3. Includes 70,786 unvested RSUs acquired pursuant to an original grant of 99,290 performance based RSUs and shares acquired through automatic dividend reinvestment, which vest in three equal annual increments commencing on 6/3/13, the first business day following the third anniversary of the grant, pursuant to the Form of Restricted Stock Unit Award Agreement filed as Exhibit 10(i) to the issuer's Quarterly Report on Form 10-Q for the period ended June 30, 2010.
4. Includes 7,572 unvested RSUs acquired pursuant to an original grant of 28,594 RSUs and shares acquired through automatic dividend reinvestment, vesting in four equal annual increments commencing 3/3/12, the first anniversary of the grant.
5. Includes 11,339 unvested RSUs acquired pursuant to an original grant of 21,464 RSUs and shares acquired through automatic dividend reinvestment, vesting in four equal annual increments commencing 3/31/12, the first anniversary of the grant.
6. Includes 24,633 unvested RSUs acquired pursuant to an original grant of 47,434 RSUs and shares acquired through automatic dividend reinvestment, vesting in four equal annual increments commencing 3/1/13, the first anniversary of the grant made on 2/29/12.

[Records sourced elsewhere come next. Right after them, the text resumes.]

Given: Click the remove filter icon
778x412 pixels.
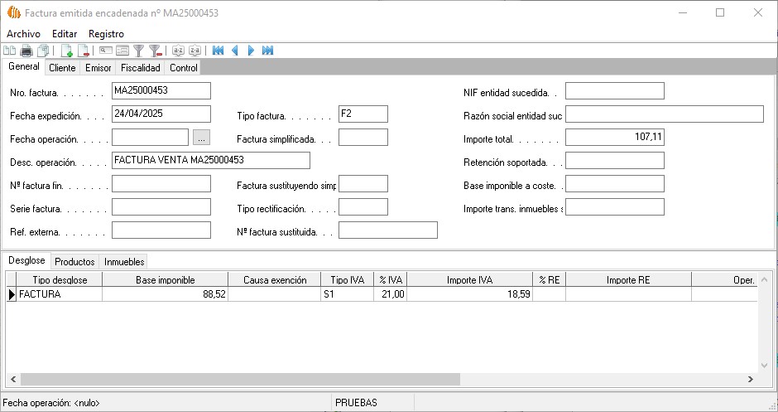Looking at the screenshot, I should click(155, 51).
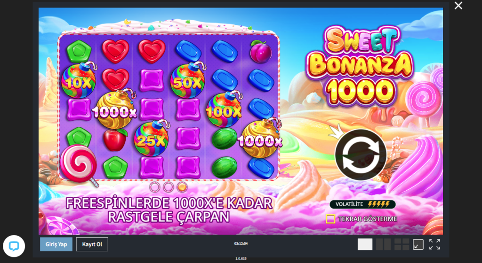This screenshot has height=263, width=482.
Task: Click the swirl lollipop scatter symbol
Action: [x=79, y=165]
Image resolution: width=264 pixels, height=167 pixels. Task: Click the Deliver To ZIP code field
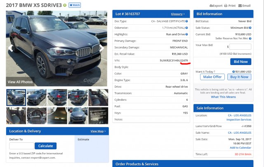coord(21,146)
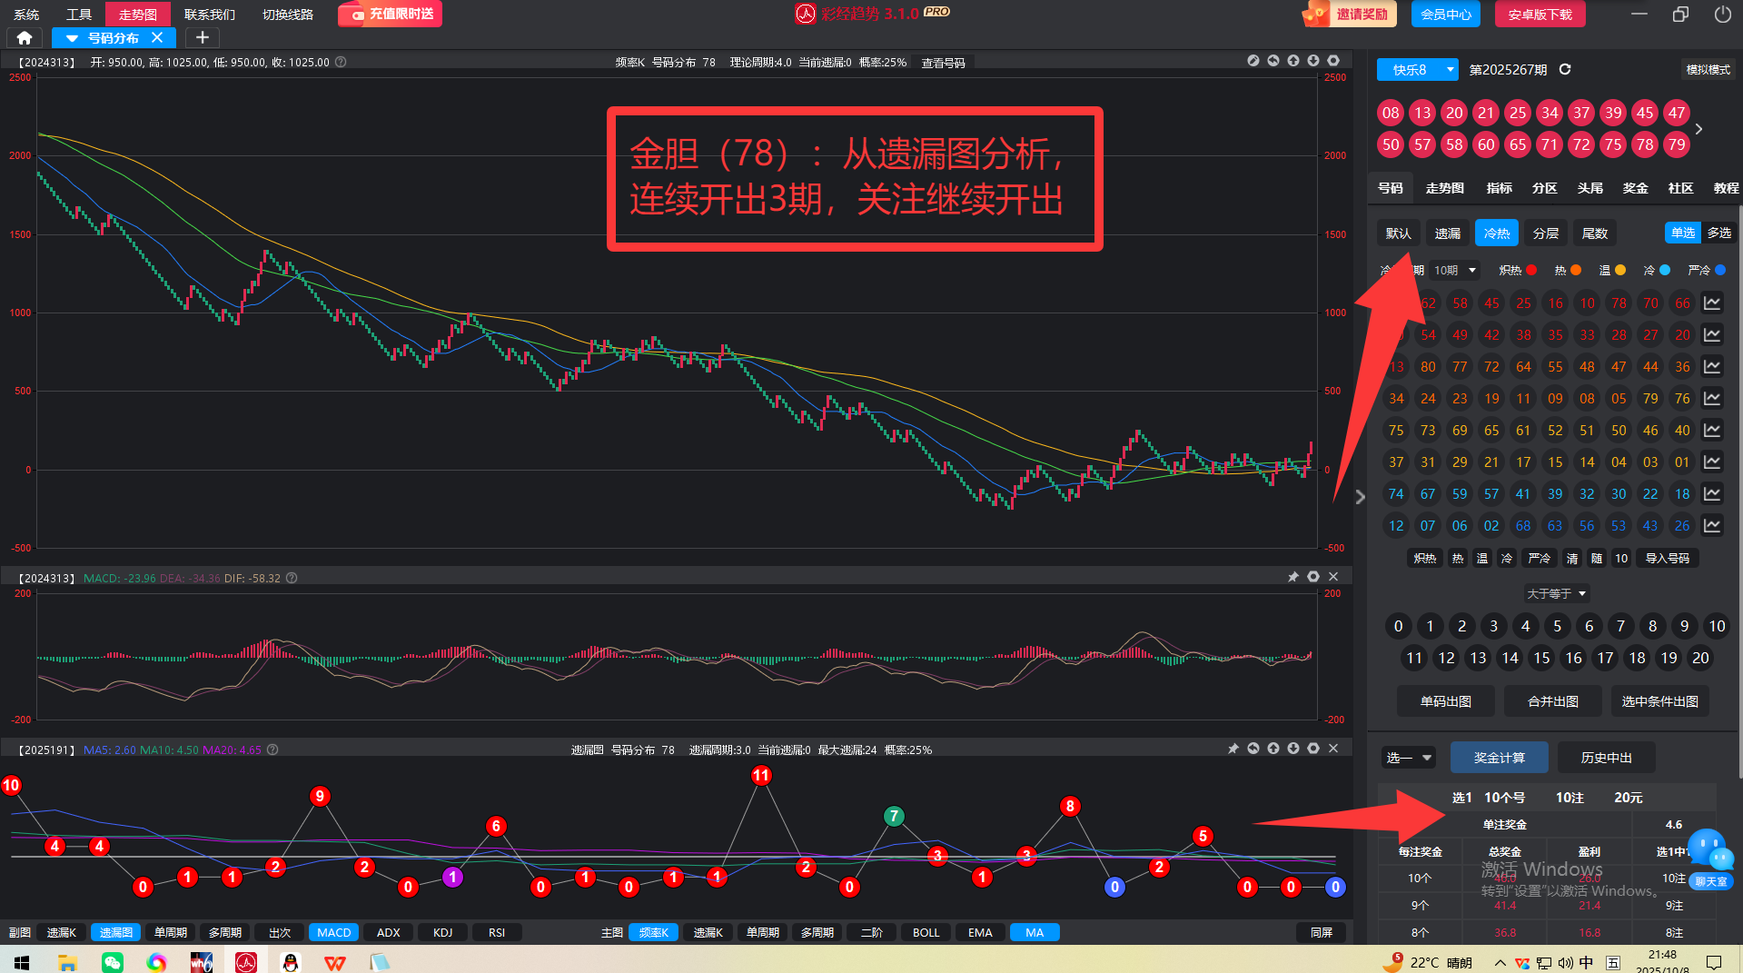Open the 大于等于 comparison dropdown
1743x973 pixels.
point(1556,593)
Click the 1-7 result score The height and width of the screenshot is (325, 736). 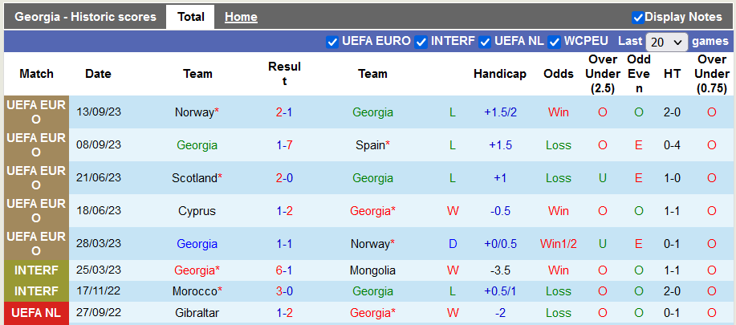click(284, 145)
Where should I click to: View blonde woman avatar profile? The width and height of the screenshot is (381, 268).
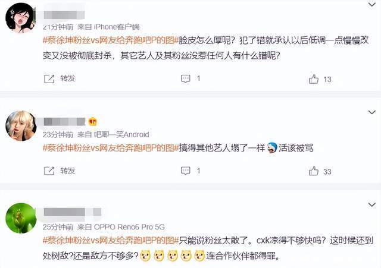(x=21, y=125)
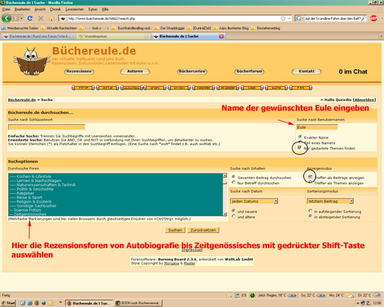Click the Suchen button

coord(175,229)
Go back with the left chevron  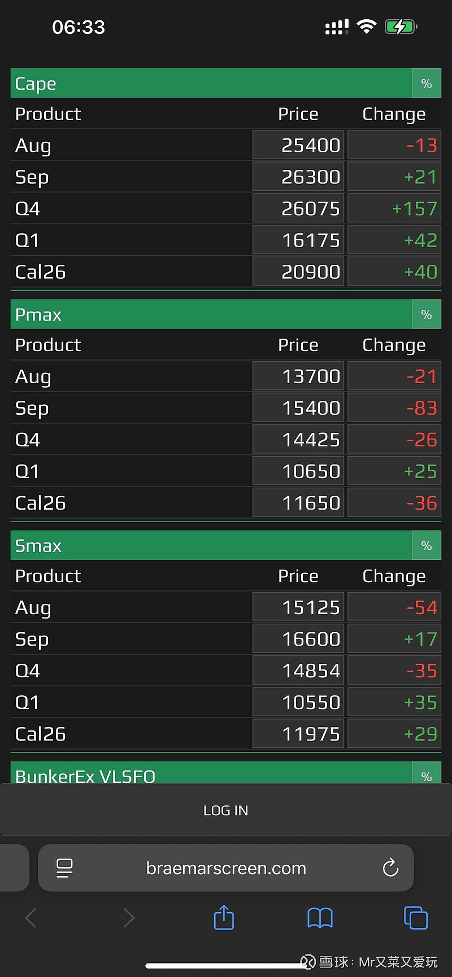click(x=31, y=918)
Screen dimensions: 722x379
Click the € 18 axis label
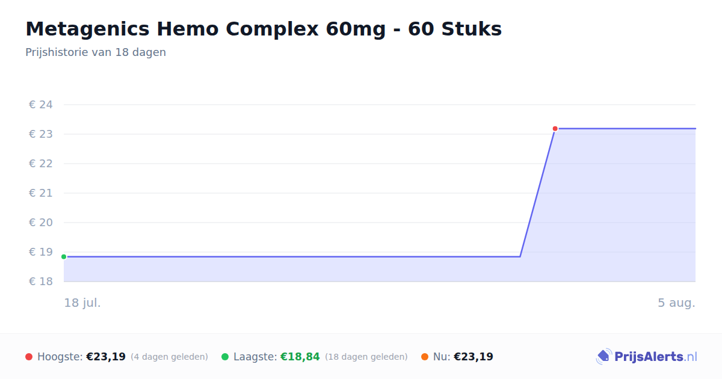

7. Includes 42,969 unvested RSUs acquired pursuant to an original grant of 56,165 RSUs and shares acquired through automatic dividend reinvestment, vesting in four equal annual increments commencing 3/4/14, the first anniversary of the grant.
8. Includes 37,404 unvested RSUs acquired pursuant to a grant vesting in four equal annual increments commencing 2/27/2015, the first anniversary of the grant.
9. The reporting person has deferred receipt of shares underlying certain vested RSUs.
10. Amount shown consists of shares contributed by issuer as company match, shares purchased for the reporting person's account and shares acquired through automatic reinvestment of dividends paid as reported in most recent account statement in transactions exempt under rules 16a-3(f)(1)(i)(B) and 16b-3(c).
/s/ Greg L. Smith, Attorney-in-Fact for Kenneth D. DeGiorgio 03/06/2014
** Signature of Reporting Person Date
Reminder: Report on a separate line for each class of securities beneficially owned directly or indirectly.
* If the form is filed by more than one reporting person, see Instruction 4 (b)(v).
** Intentional misstatements or omissions of facts constitute Federal Criminal Violations See 18 U.S.C. 1001 and 15 U.S.C. 78ff(a).
Note: File three copies of this Form, one of which must be manually signed. If space is insufficient, see Instruction 6 for procedure.